Records from a dataset:
** BEGIN **
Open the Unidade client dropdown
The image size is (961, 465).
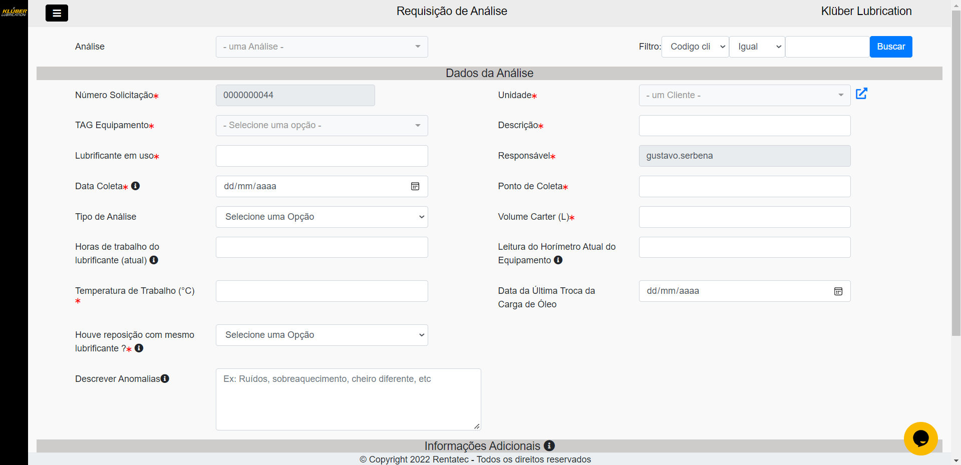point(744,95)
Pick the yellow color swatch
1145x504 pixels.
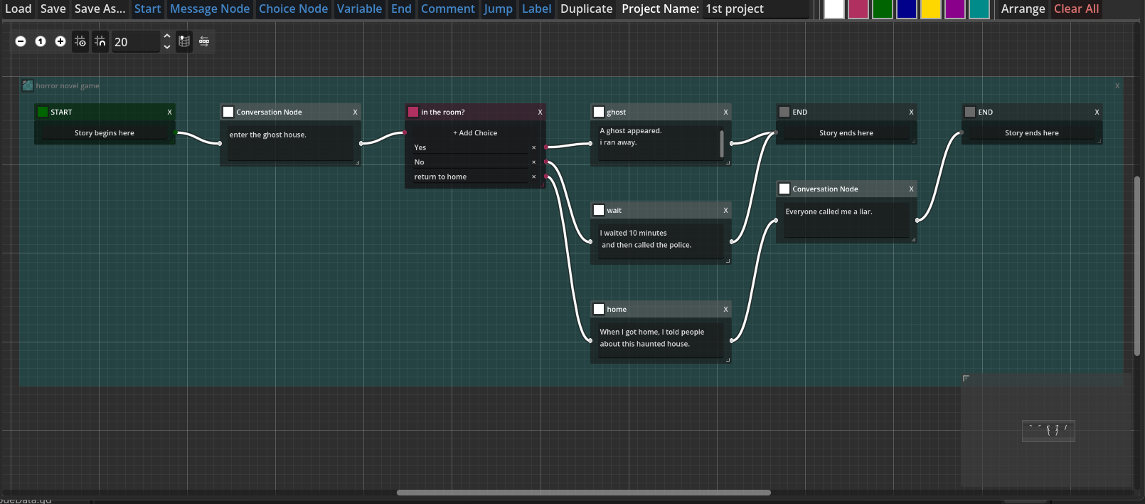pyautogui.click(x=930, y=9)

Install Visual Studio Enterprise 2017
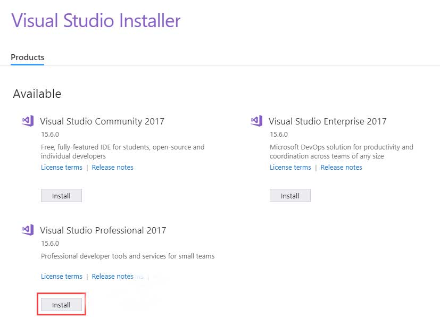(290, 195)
** END **
** BEGIN **
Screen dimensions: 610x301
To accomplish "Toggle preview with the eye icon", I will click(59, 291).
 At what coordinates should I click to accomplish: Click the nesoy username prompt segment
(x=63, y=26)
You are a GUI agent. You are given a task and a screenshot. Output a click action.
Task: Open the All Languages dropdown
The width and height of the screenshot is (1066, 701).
** END **
▸ **Stated task**: Please repeat the records verbatim, starting with the line containing "Screen dimensions: 610x301" and ending with the line containing "The width and", both lines included.

▸ **Response to the exercise**:
Screen dimensions: 610x301
To accomplish "Toggle preview with the eye icon", I will click(59, 291).
 At what coordinates should I click to accomplish: Click the nesoy username prompt segment
(x=63, y=26)
You are a GUI agent. You are given a task and a screenshot. Output a click action.
Task: Open the All Languages dropdown
The width and height of the screenshot is (1066, 701).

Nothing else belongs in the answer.